======== Data to process ========

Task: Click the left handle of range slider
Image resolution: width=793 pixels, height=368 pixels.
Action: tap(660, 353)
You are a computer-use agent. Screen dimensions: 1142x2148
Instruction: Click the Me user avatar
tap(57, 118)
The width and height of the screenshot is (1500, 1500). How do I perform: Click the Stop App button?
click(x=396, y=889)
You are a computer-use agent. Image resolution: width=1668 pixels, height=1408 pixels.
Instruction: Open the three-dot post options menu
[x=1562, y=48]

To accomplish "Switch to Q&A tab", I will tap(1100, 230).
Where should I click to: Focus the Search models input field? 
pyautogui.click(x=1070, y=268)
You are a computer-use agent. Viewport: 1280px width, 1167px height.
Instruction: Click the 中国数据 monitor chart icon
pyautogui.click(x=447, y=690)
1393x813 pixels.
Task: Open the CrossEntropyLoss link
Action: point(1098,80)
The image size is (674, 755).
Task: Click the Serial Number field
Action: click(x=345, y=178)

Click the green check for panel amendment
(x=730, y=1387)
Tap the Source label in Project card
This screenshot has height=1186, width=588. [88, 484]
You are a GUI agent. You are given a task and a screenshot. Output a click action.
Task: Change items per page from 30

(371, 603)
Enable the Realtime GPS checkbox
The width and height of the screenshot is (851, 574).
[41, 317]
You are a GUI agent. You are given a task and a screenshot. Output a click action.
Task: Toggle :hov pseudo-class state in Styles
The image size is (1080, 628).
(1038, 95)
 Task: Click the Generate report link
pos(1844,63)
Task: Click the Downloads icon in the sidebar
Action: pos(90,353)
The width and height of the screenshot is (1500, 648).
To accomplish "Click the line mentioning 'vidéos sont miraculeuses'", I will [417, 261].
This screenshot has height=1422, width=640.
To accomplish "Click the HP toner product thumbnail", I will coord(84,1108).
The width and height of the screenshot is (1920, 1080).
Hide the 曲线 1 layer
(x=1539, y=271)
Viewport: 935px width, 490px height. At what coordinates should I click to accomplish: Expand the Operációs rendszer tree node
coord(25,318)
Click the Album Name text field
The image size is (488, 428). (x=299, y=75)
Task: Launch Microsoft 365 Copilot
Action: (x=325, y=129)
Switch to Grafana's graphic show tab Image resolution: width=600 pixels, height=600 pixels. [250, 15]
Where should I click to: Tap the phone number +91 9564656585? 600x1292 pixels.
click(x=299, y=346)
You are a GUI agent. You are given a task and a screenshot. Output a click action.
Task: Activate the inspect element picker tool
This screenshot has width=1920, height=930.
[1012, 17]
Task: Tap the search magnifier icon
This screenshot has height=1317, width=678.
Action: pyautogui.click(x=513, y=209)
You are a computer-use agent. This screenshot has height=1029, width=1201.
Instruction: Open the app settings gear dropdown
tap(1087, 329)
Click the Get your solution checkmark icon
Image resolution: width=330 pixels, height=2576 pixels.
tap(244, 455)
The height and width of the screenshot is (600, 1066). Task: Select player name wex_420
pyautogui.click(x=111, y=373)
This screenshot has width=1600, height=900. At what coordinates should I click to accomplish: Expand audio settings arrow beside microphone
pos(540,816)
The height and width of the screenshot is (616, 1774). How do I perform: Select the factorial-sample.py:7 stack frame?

========

» What you have to do
Every record is to be written out verbatim.

» Answer for the task
Task: Click the left handle of range slider
Image resolution: width=793 pixels, height=368 pixels.
Action: tap(660, 353)
You are a computer-use agent. Screen dimensions: 1142x2148
Instruction: Click the Me user avatar
tap(57, 118)
The width and height of the screenshot is (1500, 1500). How do I perform: Click the Stop App button?
click(x=396, y=889)
You are a computer-use agent. Image resolution: width=1668 pixels, height=1408 pixels.
Instruction: Open the three-dot post options menu
[x=1562, y=48]

To accomplish "Switch to Q&A tab", I will tap(1100, 230).
Where should I click to: Focus the Search models input field? 
pyautogui.click(x=1070, y=268)
You are a computer-use agent. Viewport: 1280px width, 1167px height.
Instruction: Click the 中国数据 monitor chart icon
pyautogui.click(x=447, y=690)
1393x813 pixels.
Task: Open the CrossEntropyLoss link
Action: point(1098,80)
The image size is (674, 755).
Task: Click the Serial Number field
Action: click(x=345, y=178)

Click the green check for panel amendment
(x=730, y=1387)
Tap the Source label in Project card
This screenshot has height=1186, width=588. [88, 484]
You are a GUI agent. You are given a task and a screenshot. Output a click action.
Task: Change items per page from 30

(371, 603)
Enable the Realtime GPS checkbox
The width and height of the screenshot is (851, 574).
[41, 317]
You are a GUI agent. You are given a task and a screenshot. Output a click action.
Task: Toggle :hov pseudo-class state in Styles
The image size is (1080, 628).
(1038, 95)
 Task: Click the Generate report link
pos(1844,63)
Task: Click the Downloads icon in the sidebar
Action: pos(90,353)
The width and height of the screenshot is (1500, 648).
To accomplish "Click the line mentioning 'vidéos sont miraculeuses'", I will [417, 261].
This screenshot has height=1422, width=640.
To accomplish "Click the HP toner product thumbnail", I will coord(84,1108).
The width and height of the screenshot is (1920, 1080).
Hide the 曲线 1 layer
(x=1539, y=271)
Viewport: 935px width, 490px height. At what coordinates should I click to accomplish: Expand the Operációs rendszer tree node
coord(25,318)
Click the Album Name text field
The image size is (488, 428). (x=299, y=75)
Task: Launch Microsoft 365 Copilot
Action: (x=325, y=129)
Switch to Grafana's graphic show tab Image resolution: width=600 pixels, height=600 pixels. [250, 15]
Where should I click to: Tap the phone number +91 9564656585? 600x1292 pixels.
click(x=299, y=346)
You are a GUI agent. You are given a task and a screenshot. Output a click action.
Task: Activate the inspect element picker tool
This screenshot has width=1920, height=930.
[1012, 17]
Task: Tap the search magnifier icon
This screenshot has height=1317, width=678.
Action: pyautogui.click(x=513, y=209)
You are a computer-use agent. This screenshot has height=1029, width=1201.
Instruction: Open the app settings gear dropdown
tap(1087, 329)
Click the Get your solution checkmark icon
Image resolution: width=330 pixels, height=2576 pixels.
tap(244, 455)
The height and width of the screenshot is (600, 1066). Task: Select player name wex_420
pyautogui.click(x=111, y=373)
This screenshot has width=1600, height=900. At what coordinates should I click to accomplish: Expand audio settings arrow beside microphone
pos(540,816)
The height and width of the screenshot is (616, 1774). How do I perform: Select the factorial-sample.py:7 stack frame?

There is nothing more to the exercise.